DESCRIPTION OF THE TASK →
Every record below, from first to last: print it exactly as shown.

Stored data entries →
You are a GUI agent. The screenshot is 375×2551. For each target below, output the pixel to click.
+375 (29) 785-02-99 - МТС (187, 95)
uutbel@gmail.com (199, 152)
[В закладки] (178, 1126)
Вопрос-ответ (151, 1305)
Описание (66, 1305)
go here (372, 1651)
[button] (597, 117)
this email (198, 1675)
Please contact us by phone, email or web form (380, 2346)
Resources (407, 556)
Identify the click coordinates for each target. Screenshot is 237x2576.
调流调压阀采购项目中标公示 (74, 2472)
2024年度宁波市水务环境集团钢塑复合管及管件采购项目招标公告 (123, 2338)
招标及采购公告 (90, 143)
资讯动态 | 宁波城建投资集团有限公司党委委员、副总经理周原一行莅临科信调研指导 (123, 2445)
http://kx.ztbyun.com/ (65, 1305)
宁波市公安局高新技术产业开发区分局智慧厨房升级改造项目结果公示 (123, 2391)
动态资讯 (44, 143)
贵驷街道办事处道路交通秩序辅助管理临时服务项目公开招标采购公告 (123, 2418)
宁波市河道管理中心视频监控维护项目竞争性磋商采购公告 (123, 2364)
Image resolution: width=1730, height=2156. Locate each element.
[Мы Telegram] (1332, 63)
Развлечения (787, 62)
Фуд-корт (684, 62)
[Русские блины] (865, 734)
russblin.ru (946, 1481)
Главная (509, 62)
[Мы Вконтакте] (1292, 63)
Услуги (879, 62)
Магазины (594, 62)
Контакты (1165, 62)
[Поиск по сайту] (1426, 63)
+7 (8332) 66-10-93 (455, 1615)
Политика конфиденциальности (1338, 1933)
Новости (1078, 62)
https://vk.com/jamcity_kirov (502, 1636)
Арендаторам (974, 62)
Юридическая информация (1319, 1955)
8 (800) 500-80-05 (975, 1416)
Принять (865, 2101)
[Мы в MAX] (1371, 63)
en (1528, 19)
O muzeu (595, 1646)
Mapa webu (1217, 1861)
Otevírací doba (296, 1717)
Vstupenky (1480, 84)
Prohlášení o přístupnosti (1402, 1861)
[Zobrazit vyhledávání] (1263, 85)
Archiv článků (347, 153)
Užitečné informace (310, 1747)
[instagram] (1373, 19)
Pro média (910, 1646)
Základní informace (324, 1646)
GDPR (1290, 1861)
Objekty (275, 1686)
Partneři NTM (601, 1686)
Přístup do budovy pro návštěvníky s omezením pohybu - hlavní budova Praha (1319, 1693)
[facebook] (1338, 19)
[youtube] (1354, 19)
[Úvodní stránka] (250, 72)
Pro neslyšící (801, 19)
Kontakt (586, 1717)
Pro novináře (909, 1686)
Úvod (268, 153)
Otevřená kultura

REPLY →
You are a GUI agent. The screenshot is 375×2551. For each target below, output the pixel to click.
+375 (29) 785-02-99 - МТС (187, 95)
uutbel@gmail.com (199, 152)
[В закладки] (178, 1126)
Вопрос-ответ (151, 1305)
Описание (66, 1305)
go here (372, 1651)
[button] (597, 117)
this email (198, 1675)
Please contact us by phone, email or web form (380, 2346)
Resources (407, 556)
Identify the click coordinates for each target. Screenshot is 237x2576.
调流调压阀采购项目中标公示 (74, 2472)
2024年度宁波市水务环境集团钢塑复合管及管件采购项目招标公告 (123, 2338)
招标及采购公告 (90, 143)
资讯动态 | 宁波城建投资集团有限公司党委委员、副总经理周原一行莅临科信调研指导 (123, 2445)
http://kx.ztbyun.com/ (65, 1305)
宁波市公安局高新技术产业开发区分局智慧厨房升级改造项目结果公示 (123, 2391)
动态资讯 (44, 143)
贵驷街道办事处道路交通秩序辅助管理临时服务项目公开招标采购公告 (123, 2418)
宁波市河道管理中心视频监控维护项目竞争性磋商采购公告 (123, 2364)
Image resolution: width=1730, height=2156. Locate each element.
[Мы Telegram] (1332, 63)
Развлечения (787, 62)
Фуд-корт (684, 62)
[Русские блины] (865, 734)
russblin.ru (946, 1481)
Главная (509, 62)
[Мы Вконтакте] (1292, 63)
Услуги (879, 62)
Магазины (594, 62)
Контакты (1165, 62)
[Поиск по сайту] (1426, 63)
+7 (8332) 66-10-93 (455, 1615)
Политика конфиденциальности (1338, 1933)
Новости (1078, 62)
https://vk.com/jamcity_kirov (502, 1636)
Арендаторам (974, 62)
Юридическая информация (1319, 1955)
8 (800) 500-80-05 (975, 1416)
Принять (865, 2101)
[Мы в MAX] (1371, 63)
en (1528, 19)
O muzeu (595, 1646)
Mapa webu (1217, 1861)
Otevírací doba (296, 1717)
Vstupenky (1480, 84)
Prohlášení o přístupnosti (1402, 1861)
[Zobrazit vyhledávání] (1263, 85)
Archiv článků (347, 153)
Užitečné informace (310, 1747)
[instagram] (1373, 19)
Pro média (910, 1646)
Základní informace (324, 1646)
GDPR (1290, 1861)
Objekty (275, 1686)
Partneři NTM (601, 1686)
Přístup do budovy pro návštěvníky s omezením pohybu - hlavní budova Praha (1319, 1693)
[facebook] (1338, 19)
[youtube] (1354, 19)
[Úvodní stránka] (250, 72)
Pro neslyšící (801, 19)
Kontakt (586, 1717)
Pro novináře (909, 1686)
Úvod (268, 153)
Otevřená kultura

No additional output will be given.